Similar for the POST and DELETE HTTP methods.

Wires

This is part of mod_wires and is the older method of transporting data between the server and the browser.

It is fully functional and the admin interface is using these methods.

If you creating a new site then it is advised to start using the MQTT topics and isolate the places where you are using wires, so that these can be replaced in due time.

Wired events

First, define a named action:

{% wire name="test" action={growl text="Hello world"} %}

Then, call that action from your JavaScript code:

z_event("test");

Trigger server side notifications from JavaScript

Trigger an Erlang notification in Zotonic with the z_notify JavaScript function:

z_notify("mymessage");

or:

z_notify("mymessage", {foo: bar, who: "world"});

This will trigger a call to:

z_notifier:first(#postback_notify{message = <<"mymessage">>}, Context)

Which you can handle in any Zotonic module by defining:

-export([observe_postback_notify/2]).
observe_postback_notify(#postback_notify{message = <<"mymessage">>}, Context) ->
    Who = z_context:get_q(who, Context),
    z_render:growl(["Hello ", z_html:escape(Who)], Context);
observe_postback_notify(_, _Context) ->
    undefined.

All arguments are available via the z_context:get_q/2 function (and friends).

Transport

Zotonic has a message bus to transport data between server and browser. It transports structured data in different formats and supports retransmission in case of lost messages.

Zotonic uses two mechanisms to transport data from the browser to the server:

The WebSocket connection it used to transport data from the server to the browser.

Note

It is strongly advised to use MQTT topics instead of the z_transport mechanism. See mod_mqtt for more information.

From browser to server

To send a message from the browser to the server:

z_transport("mod_example", "ubf", {hello: "world"});

And then on the server, use Erlang to process the message:

-module(mod_example).

-export([event/2]).

-include_lib("zotonic_core/include/zotonic.hrl").
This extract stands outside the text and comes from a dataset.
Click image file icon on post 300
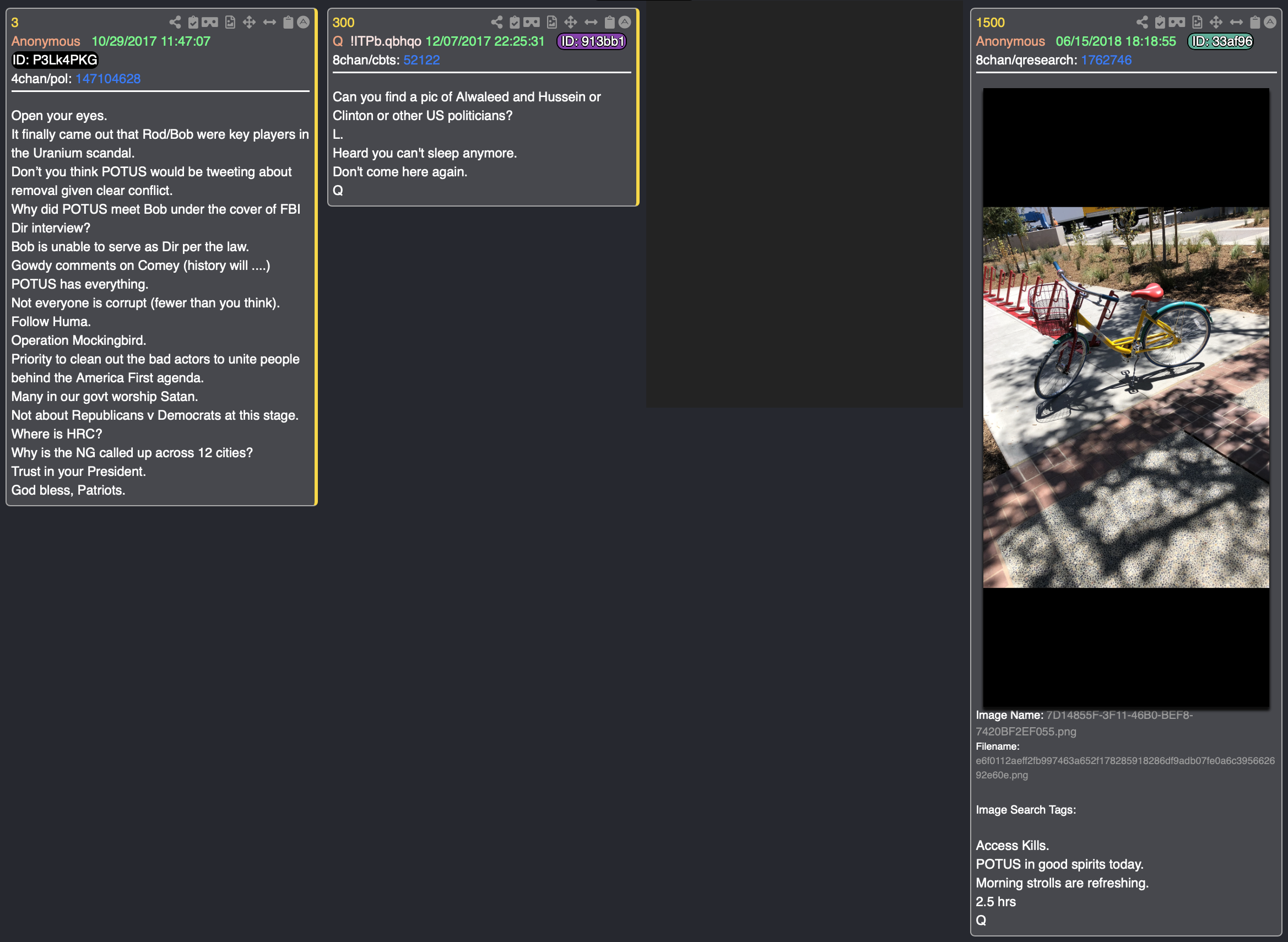pos(551,22)
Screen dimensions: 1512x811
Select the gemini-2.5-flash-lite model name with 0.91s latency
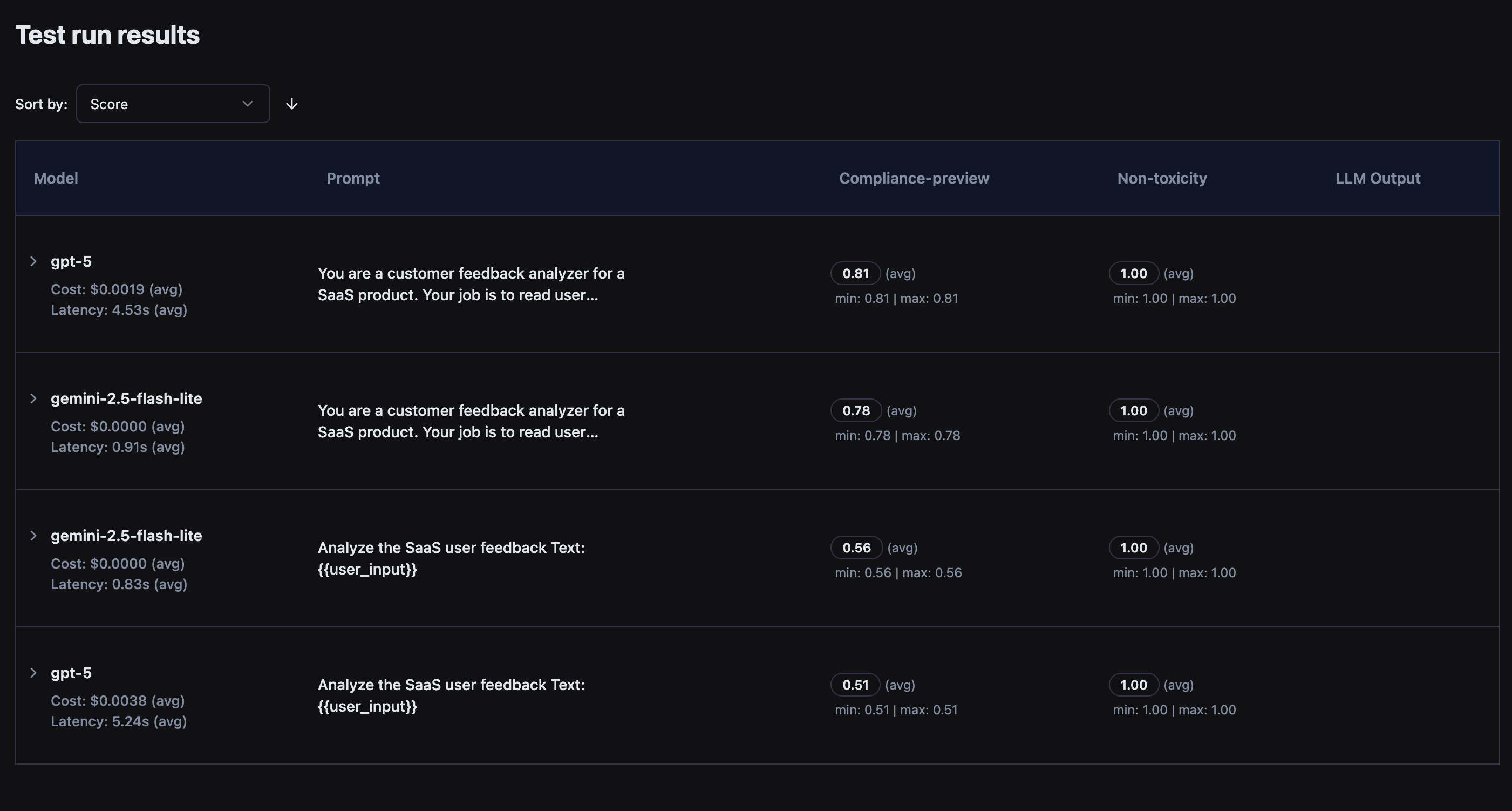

event(#z_msg_v1{data=Data}, Context) ->
    io:format("~p", [Data]),
    Context;

This will print on the console:

[{<<"hello">>,<<"world">>}]

Quality of service

The message will be sent with a quality of service of 0. That means the browser will try to send the message, but will not check if it arrived. Alterntively, you can send with a qos of 1, in that case the browser will wait for an ack, and if that doesn’t arrive in 30 seconds, then a duplicate message will be requeued for transport:

z_transport("mod_example", "ubf", {hello: "world"}, {qos: 1});

It is possible to define a callback function that will be called if an ack is received:

z_transport("mod_example", "ubf", {hello:"world"}, {
    qos: 1,
    ack: function(ackMsg, callOptions) {
        alert(ackMsg);
    }
});

From server to browser

Sending JavaScript (or other data) from the server to the browser is straightforward:

z_transport:page(javascript, <<"alert('Hello World');">>, Context);

This transports the JavaScript to the page associated with Context. This JavaScript will then be evaluated in the browser.

The default quality of service is 0 (see above); to let the page queue retry delivering the message it is possible to specify another quality of service:

z_transport:page(javascript, <<"alert('Hello World');">>, [{qos, 1}], Context);

It is also possible to send a message to all open pages of a session, or to all sessions of a user:

z_transport:session(javascript, <<"alert('Hello World');">>, [{qos, 1}], Context);
z_transport:user(javascript, <<"alert('Hello World');">>, [{qos, 1}], Context);

Or transport to a specific page, session or user, but then you will need to specify the message and the message-queue:

Msg = z_transport:msg(session, javascript, <<"alert('Hello World');">>, [{qos, 1}]).
z_transport:transport_user(Msg, UserId, Context).

The message queue is either session or page. It defines which queue will be responsible for resending the message and where the ack message is received. If user is specified as queue then it will be replaced by session.